→ Excerpt provided
################

A memoir by Jose Shinzan Palma
Translated from the Spanish by Bopkyong Lisa Galicia. Reprinted from Spring Wind, a publication Buddhist Cultural Forum, Winter 2005 issue, pages 30-33.
The first time I heard the word “Buddha,” the figure of a bald man with a big belly and a smiling face came to mind as did superstition and magic. In Mexico there is a saying “Rub the Buddha’s belly for good luck.” Many people have a Buddha statue surrounded by charms in their businesses for good fortune. I never imagined that Buddhism was a religion.
After friends and I were in a car accident, I realized how important it was to be alive. I became more responsible for myself and began searching for a spiritual path. I was twenty years old. I practiced yoga from a book for a while and from there emerged an interest in meditation. A friend taught me Zen meditation. I didn’t give it much consideration because meditation seemed like resolving an intellectual problem. My friend used words that I didn’t understand like Buddha, bodhisattva, and Bodhidharma. Coming from the Catholic faith, I rejected these words since they seemed esoteric.

################

→ Available data

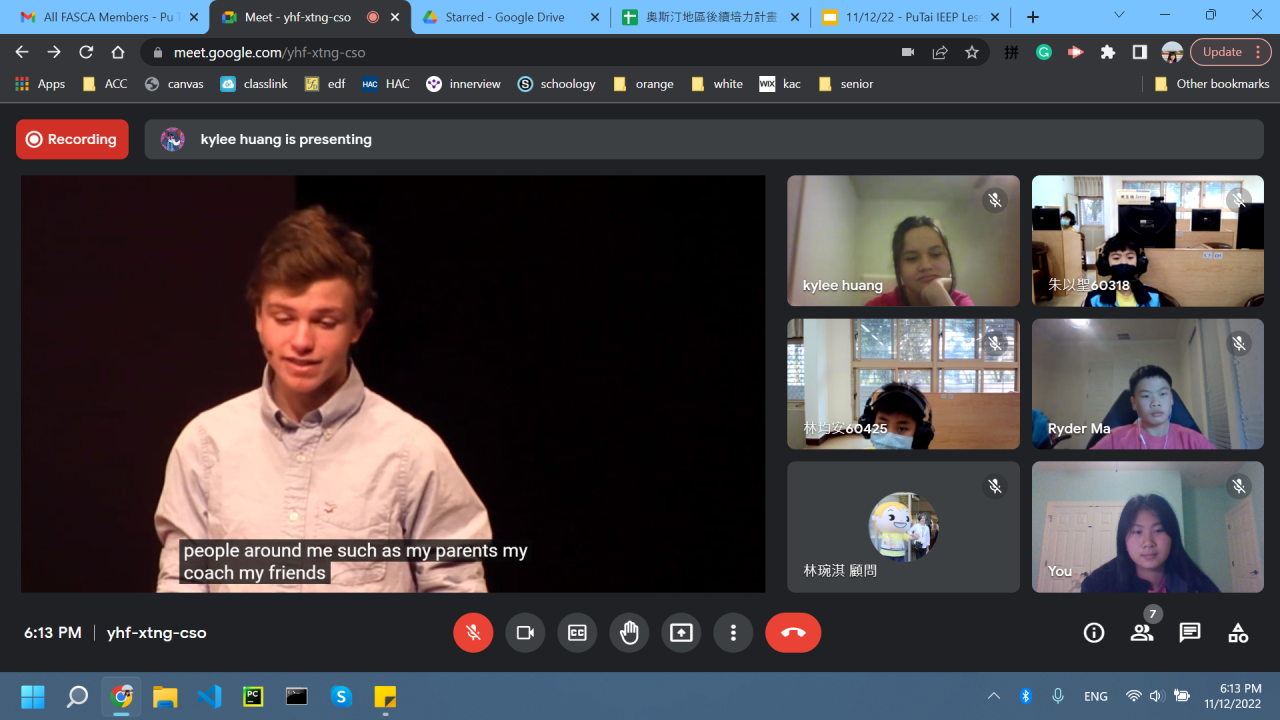This screenshot has height=720, width=1280.
Task: Switch to Starred - Google Drive tab
Action: pos(505,17)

################

→ Given request
Continue the memoir about first encountering Buddhism in Mexico, starting right after its final sentence.

→ Response to the exercise
At that time, I had a girlfriend who was going through some problems. I wanted to help her and I bought a book to do so. In reading the book, however, I realized that it wasn’t for her but for me. The author said that the only way to find happiness is through prayer or Zen meditation. I thought, “I’m already familiar with prayer, but what about Zen meditation?” I began investigating Zen. I was in college and found the book Three Pillars of Zen at the university library. I read it and followed the instructions to practice meditation. One day, while walking through the university gardens, I came upon a Zen meditation poster announcing Samu Sunim’s visit in December 1996. My life at that time was a disaster. I had broken up with my girlfriend, my grades were bad, and I had no money and no job. My dilemma was whether to continue studying geology or get a full-time job. I had final exams but didn’t take them in order to attend all of Sunim’s talks and workshops, hoping to find an answer for my life.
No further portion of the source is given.